Stumbled across this article from Britain that tries to contain the legalistic rule by lawyers we in the West now confront.
A historian and an international lawyer arguing against allowing "international law" to trump national interest.
I put this here because UNDRIP.
The Government’s maximalist interpretation of public international law leaves Britain unprepared for the emerging world
www.telegraph.co.uk
"Our concern starts from the way that the idea of a rules-based order is treated as an almost theological abstraction, as a God-given gift from which dissent cannot be contemplated. By this argument, the answer to our current discontent is to make fidelity to international law the organising goal of our foreign policy and the premise of every decision we take. This risks creating an imbalance in our foreign policy in a world where ever-fewer states share this approach.
"Importantly, it is an approach that goes way beyond the astute
Chilcot checklist in which international law is treated as one of 10 critical points to consider in the making of national security decisions.
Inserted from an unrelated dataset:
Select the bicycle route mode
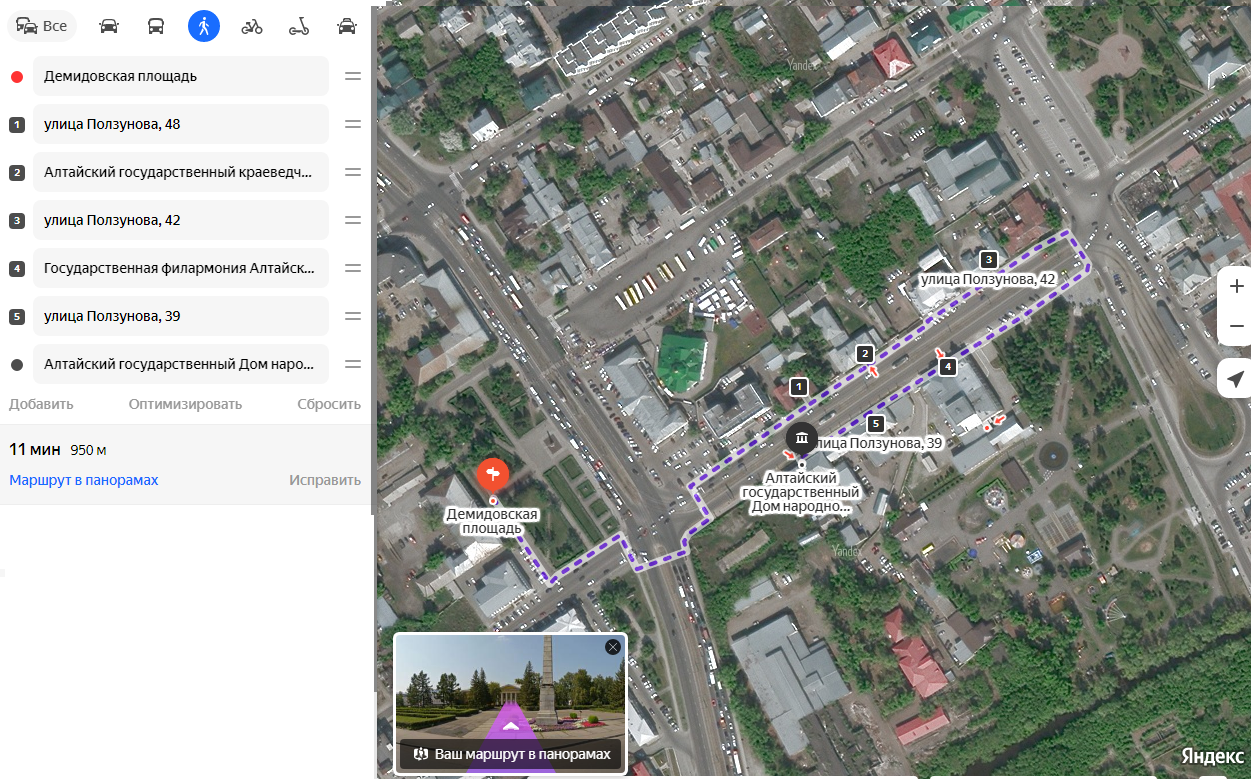(252, 26)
Yet those who may question this prioritisation – international law crowding out all other considerations – have been accused of being followers of the Nazi theorist Carl Schmitt, as somehow willing to give up on international law in favour of might over right.
"The danger is that we end up as curators of an old system rather than active participants in a new world in which power is being more nakedly asserted."
....
"The heritage of British foreign policy that we seek to invoke, one could call it Churchillian or Bevinite. It is definitely not an argument for might rather than right – an absurd and tendentious proposition designed to shut down debate – but a recognition that what is right does not transpire in international affairs simply by appeals to universal principles and laws."
...
"the tradition we invoke is fully in keeping with the ideas of the founding father of international law, Hugo Grotius. It was Grotius who made the case for a law of nations in a Europe divided by wars of religion. That project could only succeed, however, if it did not rest on universal theories or grand abstractions, but it remained attentive to the practice of statecraft, and fully conscious of the tension between moral aspiration and political reality.
"The real story of the order built in 1945 reflects that more practical tradition, including direct invocation of the Grotian spirit."
"The 1945 order was, in essence, a rules-based order alongside a power-based order. The legal framework helped protect the sovereignty of medium and small powers, but the burden of maintaining collective security – and of acting pre-emptively against threats to international peace and security when required – fell upon the great powers."
....
International Law is not at the apex.
International Law is but one of 10 things a sovereign state should consider when deciding what is in its "National" interest.
As the Prime Minister considers sending UK troops to Ukraine, assessing his options with the Chilcot checklist suggests the mission must not go ahead.
www.rusi.org
Chilcot reviewed Blair's intervention in Iraq.
We pay people to make decisions. Especially decisions in our national interest.
We don't pay them to have lawyers debate interminably.